TRY IT -> All of the records are to be copied out exactly, with nothing left out.

SOURCE RECORDS ->
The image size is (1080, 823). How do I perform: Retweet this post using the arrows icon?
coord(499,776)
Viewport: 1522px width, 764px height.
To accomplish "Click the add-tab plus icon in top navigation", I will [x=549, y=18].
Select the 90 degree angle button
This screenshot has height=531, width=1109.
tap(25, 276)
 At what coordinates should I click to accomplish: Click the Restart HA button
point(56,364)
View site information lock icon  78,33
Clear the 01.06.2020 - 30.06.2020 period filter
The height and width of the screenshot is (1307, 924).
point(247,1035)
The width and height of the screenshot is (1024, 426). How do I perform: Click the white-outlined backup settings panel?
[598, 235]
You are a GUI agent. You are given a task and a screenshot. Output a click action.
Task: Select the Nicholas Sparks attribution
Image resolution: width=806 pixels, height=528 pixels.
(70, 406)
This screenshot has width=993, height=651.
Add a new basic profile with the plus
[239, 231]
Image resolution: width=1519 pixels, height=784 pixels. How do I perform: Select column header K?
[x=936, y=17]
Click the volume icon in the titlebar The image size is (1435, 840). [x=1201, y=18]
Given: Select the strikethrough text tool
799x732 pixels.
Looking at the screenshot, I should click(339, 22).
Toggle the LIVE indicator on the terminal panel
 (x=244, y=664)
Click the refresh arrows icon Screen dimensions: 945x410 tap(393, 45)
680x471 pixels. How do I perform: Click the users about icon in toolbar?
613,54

TASK SOLUTION ->
The image size is (1080, 823). How do I perform: Retweet this post using the arrows icon?
coord(499,776)
Viewport: 1522px width, 764px height.
To accomplish "Click the add-tab plus icon in top navigation", I will [x=549, y=18].
Select the 90 degree angle button
This screenshot has height=531, width=1109.
tap(25, 276)
 At what coordinates should I click to accomplish: Click the Restart HA button
point(56,364)
View site information lock icon  78,33
Clear the 01.06.2020 - 30.06.2020 period filter
The height and width of the screenshot is (1307, 924).
point(247,1035)
The width and height of the screenshot is (1024, 426). How do I perform: Click the white-outlined backup settings panel?
[598, 235]
You are a GUI agent. You are given a task and a screenshot. Output a click action.
Task: Select the Nicholas Sparks attribution
Image resolution: width=806 pixels, height=528 pixels.
(70, 406)
This screenshot has width=993, height=651.
Add a new basic profile with the plus
[239, 231]
Image resolution: width=1519 pixels, height=784 pixels. How do I perform: Select column header K?
[x=936, y=17]
Click the volume icon in the titlebar The image size is (1435, 840). [x=1201, y=18]
Given: Select the strikethrough text tool
799x732 pixels.
Looking at the screenshot, I should click(339, 22).
Toggle the LIVE indicator on the terminal panel
 (x=244, y=664)
Click the refresh arrows icon Screen dimensions: 945x410 tap(393, 45)
680x471 pixels. How do I perform: Click the users about icon in toolbar?
613,54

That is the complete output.